In late October, our new Makerspace Manager, Rei Jackler, joined the team. Ms Rei (as the kids call her) reorganized the Makerspace and wrote up a rough curriculum to guide students’ learning. La Makerspace transitioned to become a mix between a traditional art class and science lab, where students were encouraged to experiment with materials and tools in order to express themselves. Every class spent at least an hour a week in La Makerspace, with some students coming in during recess to continue working and learning.

Since October, Ms Rei has led the students in a number of projects, all designed to further students’ understanding of both the world around them and their ability to shape that world.

Several projects this year have revolved around the theme of electricity and circuits. Students have built paper circuit mosaics out of copper tape and LEDs. They have learned about making parallel and series circuits through experiments with circuit blocks, using their knowledge to make complex webs of light and sound.

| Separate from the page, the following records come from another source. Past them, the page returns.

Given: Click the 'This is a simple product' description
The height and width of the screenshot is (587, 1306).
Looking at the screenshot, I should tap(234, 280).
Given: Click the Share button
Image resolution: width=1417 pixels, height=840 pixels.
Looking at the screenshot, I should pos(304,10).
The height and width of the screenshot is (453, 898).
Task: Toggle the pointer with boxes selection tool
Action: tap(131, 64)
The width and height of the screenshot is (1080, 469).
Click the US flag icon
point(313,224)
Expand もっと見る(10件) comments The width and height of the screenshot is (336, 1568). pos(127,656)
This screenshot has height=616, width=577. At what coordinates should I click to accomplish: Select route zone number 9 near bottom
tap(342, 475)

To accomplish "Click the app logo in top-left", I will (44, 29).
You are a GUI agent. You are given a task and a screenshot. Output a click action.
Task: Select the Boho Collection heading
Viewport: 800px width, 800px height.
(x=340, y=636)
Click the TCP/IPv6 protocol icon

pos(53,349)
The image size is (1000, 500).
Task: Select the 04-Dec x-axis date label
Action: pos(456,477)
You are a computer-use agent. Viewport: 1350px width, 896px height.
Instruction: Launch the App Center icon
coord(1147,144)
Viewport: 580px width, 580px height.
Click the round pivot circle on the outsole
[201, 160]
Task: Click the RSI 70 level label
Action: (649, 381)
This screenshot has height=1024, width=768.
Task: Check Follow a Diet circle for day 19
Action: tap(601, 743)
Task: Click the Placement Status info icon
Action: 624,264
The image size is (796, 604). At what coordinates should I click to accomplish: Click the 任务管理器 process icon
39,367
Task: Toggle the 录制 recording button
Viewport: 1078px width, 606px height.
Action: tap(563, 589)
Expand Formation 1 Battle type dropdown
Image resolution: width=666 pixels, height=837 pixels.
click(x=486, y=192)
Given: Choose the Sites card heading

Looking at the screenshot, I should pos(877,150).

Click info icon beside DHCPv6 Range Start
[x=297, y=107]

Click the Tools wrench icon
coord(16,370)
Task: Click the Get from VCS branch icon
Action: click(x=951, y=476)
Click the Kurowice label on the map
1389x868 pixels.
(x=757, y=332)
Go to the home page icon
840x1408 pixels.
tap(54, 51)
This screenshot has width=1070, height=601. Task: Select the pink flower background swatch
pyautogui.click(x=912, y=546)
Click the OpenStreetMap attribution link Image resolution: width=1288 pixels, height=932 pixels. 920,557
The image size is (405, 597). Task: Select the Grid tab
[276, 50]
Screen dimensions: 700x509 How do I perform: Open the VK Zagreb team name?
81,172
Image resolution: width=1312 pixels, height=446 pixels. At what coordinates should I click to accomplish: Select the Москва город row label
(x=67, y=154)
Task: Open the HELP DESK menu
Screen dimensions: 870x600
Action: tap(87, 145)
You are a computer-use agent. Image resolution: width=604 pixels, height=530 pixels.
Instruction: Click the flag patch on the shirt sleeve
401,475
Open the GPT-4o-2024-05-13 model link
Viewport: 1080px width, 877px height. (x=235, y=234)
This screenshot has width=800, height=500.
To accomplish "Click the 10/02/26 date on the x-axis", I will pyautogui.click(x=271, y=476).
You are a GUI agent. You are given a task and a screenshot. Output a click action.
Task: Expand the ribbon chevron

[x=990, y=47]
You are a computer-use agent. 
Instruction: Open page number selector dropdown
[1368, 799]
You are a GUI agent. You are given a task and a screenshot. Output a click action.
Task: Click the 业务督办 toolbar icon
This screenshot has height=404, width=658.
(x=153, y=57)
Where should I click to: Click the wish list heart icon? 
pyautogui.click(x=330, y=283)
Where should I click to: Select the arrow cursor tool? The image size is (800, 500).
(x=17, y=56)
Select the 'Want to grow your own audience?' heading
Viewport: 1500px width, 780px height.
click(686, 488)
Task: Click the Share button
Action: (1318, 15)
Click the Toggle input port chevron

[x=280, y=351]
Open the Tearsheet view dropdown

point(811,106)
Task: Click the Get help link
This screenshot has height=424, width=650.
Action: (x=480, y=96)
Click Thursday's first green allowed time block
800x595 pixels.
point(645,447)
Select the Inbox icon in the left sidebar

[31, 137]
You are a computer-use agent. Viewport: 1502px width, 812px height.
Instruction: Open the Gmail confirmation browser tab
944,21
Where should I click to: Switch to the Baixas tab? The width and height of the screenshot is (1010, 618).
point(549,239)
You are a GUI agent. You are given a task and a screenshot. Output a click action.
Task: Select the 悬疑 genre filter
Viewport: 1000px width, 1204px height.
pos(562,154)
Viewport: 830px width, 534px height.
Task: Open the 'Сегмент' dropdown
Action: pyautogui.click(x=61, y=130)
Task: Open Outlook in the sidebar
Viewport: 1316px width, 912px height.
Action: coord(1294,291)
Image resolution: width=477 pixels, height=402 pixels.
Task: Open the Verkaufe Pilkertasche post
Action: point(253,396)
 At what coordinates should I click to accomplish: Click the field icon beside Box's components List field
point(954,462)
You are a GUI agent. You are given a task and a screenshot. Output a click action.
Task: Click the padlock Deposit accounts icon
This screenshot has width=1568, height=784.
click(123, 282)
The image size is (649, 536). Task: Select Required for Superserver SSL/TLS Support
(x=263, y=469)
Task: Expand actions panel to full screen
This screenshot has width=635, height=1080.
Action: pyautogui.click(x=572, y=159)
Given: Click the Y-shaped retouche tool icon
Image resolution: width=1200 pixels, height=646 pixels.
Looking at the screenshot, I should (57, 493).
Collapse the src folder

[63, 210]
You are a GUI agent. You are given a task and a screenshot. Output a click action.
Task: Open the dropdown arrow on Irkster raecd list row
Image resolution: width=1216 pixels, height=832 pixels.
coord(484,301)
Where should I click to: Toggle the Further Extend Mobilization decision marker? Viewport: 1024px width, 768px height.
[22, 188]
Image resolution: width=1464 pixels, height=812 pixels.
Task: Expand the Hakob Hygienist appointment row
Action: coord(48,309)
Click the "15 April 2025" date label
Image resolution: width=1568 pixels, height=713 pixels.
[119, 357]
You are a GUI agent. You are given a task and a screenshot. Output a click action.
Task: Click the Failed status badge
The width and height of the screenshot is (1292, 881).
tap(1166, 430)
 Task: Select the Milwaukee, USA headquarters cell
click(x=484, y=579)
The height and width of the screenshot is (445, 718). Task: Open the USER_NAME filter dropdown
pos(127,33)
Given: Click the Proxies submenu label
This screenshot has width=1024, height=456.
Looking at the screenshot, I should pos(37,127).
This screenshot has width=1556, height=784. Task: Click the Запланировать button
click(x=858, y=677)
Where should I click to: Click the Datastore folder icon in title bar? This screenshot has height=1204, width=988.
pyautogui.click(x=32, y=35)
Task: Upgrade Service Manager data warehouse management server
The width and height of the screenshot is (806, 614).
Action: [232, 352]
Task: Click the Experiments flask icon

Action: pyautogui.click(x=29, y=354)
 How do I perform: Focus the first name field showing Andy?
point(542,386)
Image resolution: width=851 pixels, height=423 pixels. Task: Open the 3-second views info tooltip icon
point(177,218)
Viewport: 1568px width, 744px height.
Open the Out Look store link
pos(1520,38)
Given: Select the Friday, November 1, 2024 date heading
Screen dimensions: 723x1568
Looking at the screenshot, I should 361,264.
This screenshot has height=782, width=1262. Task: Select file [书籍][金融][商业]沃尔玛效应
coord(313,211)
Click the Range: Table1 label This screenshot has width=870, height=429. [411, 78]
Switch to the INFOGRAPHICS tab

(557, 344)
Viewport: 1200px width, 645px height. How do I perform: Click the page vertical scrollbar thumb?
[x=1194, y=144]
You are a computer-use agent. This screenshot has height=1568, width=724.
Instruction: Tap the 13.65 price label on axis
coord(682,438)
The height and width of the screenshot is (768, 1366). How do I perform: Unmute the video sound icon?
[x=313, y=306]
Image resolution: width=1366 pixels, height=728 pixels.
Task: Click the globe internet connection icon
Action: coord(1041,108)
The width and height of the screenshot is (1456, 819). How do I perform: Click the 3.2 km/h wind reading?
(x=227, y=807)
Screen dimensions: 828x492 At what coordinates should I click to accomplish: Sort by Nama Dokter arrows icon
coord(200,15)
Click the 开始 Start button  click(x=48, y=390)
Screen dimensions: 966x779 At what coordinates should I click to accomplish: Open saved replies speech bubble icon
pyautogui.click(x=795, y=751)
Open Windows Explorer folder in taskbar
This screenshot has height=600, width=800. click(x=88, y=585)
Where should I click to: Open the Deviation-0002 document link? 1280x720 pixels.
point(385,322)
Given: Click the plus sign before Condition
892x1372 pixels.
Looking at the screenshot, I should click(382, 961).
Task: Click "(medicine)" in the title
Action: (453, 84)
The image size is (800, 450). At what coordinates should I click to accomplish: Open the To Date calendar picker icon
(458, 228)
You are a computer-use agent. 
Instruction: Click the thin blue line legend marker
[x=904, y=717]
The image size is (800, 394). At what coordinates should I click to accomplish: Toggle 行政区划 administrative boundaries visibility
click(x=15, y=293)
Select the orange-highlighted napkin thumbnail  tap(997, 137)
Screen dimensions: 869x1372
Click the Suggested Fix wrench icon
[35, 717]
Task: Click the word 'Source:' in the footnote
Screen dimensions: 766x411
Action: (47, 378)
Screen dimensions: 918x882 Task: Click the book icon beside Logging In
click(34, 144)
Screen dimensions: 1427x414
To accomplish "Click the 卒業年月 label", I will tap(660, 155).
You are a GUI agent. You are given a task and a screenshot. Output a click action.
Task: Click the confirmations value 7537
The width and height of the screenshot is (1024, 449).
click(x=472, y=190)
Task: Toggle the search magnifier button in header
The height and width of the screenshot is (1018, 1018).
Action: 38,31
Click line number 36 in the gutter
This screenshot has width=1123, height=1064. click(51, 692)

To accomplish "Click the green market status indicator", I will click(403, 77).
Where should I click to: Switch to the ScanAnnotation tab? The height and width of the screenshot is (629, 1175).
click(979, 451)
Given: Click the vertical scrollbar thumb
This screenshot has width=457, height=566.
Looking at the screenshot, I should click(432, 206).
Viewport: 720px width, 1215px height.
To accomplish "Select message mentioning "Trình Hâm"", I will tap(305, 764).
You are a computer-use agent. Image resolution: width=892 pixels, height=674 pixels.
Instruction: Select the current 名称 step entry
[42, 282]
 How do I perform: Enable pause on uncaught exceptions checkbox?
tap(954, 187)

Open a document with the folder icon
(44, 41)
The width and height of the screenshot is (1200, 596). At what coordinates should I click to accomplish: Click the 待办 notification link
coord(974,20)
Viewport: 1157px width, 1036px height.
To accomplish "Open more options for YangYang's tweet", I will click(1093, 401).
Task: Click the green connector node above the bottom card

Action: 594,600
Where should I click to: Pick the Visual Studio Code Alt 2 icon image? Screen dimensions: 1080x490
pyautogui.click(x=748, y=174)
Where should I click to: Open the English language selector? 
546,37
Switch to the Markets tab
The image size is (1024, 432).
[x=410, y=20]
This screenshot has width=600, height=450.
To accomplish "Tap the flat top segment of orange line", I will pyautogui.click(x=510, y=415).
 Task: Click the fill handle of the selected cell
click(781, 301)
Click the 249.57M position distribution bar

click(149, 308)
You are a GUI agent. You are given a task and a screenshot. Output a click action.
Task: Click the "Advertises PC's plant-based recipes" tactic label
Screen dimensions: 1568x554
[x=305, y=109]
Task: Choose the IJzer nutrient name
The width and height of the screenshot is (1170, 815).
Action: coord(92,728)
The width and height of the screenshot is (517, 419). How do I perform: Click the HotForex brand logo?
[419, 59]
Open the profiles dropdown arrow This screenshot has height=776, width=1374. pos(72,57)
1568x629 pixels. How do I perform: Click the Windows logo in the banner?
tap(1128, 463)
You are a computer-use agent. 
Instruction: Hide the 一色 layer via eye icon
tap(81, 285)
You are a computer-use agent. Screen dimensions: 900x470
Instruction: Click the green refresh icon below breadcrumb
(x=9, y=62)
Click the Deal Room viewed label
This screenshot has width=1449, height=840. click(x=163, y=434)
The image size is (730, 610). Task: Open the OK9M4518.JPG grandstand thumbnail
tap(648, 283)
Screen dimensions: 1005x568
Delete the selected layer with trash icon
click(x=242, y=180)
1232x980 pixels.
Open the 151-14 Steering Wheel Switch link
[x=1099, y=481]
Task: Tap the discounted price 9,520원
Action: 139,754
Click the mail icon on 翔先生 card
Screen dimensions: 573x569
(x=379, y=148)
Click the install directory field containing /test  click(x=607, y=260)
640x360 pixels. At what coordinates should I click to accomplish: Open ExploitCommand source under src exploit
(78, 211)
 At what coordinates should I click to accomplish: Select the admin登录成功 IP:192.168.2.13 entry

Students have also explored the entire design process. They examined projects and products to determine how they were designed, discovering the parts, purposes, and complexities of even the simplest objects. They used what they learned to start designing their own toys. Brainstorming, blueprinting, prototyping, building, and rebuilding, they followed the design process through to the end.

Near the end of the year, students visited both the Lighthouse Mini Maker Faire and the Bay Area Maker Faire. They used these opportunities to connect with the maker community and share ideas, all while seeing and admiring what other makers had created. They came back from both these trips overflowing with ideas for what to make next.

We finished out the year by using La Makerspace to put on a play. Students created their own sets, costumes, and props before performing in front of their parents and peers.

Over the course of this year, enthusiasm for La Makerspace has grown throughout the school. Without the students, teachers, volunteers, and parents supporting it, La Makerspace could never have expanded into the project-based learning environment it has become.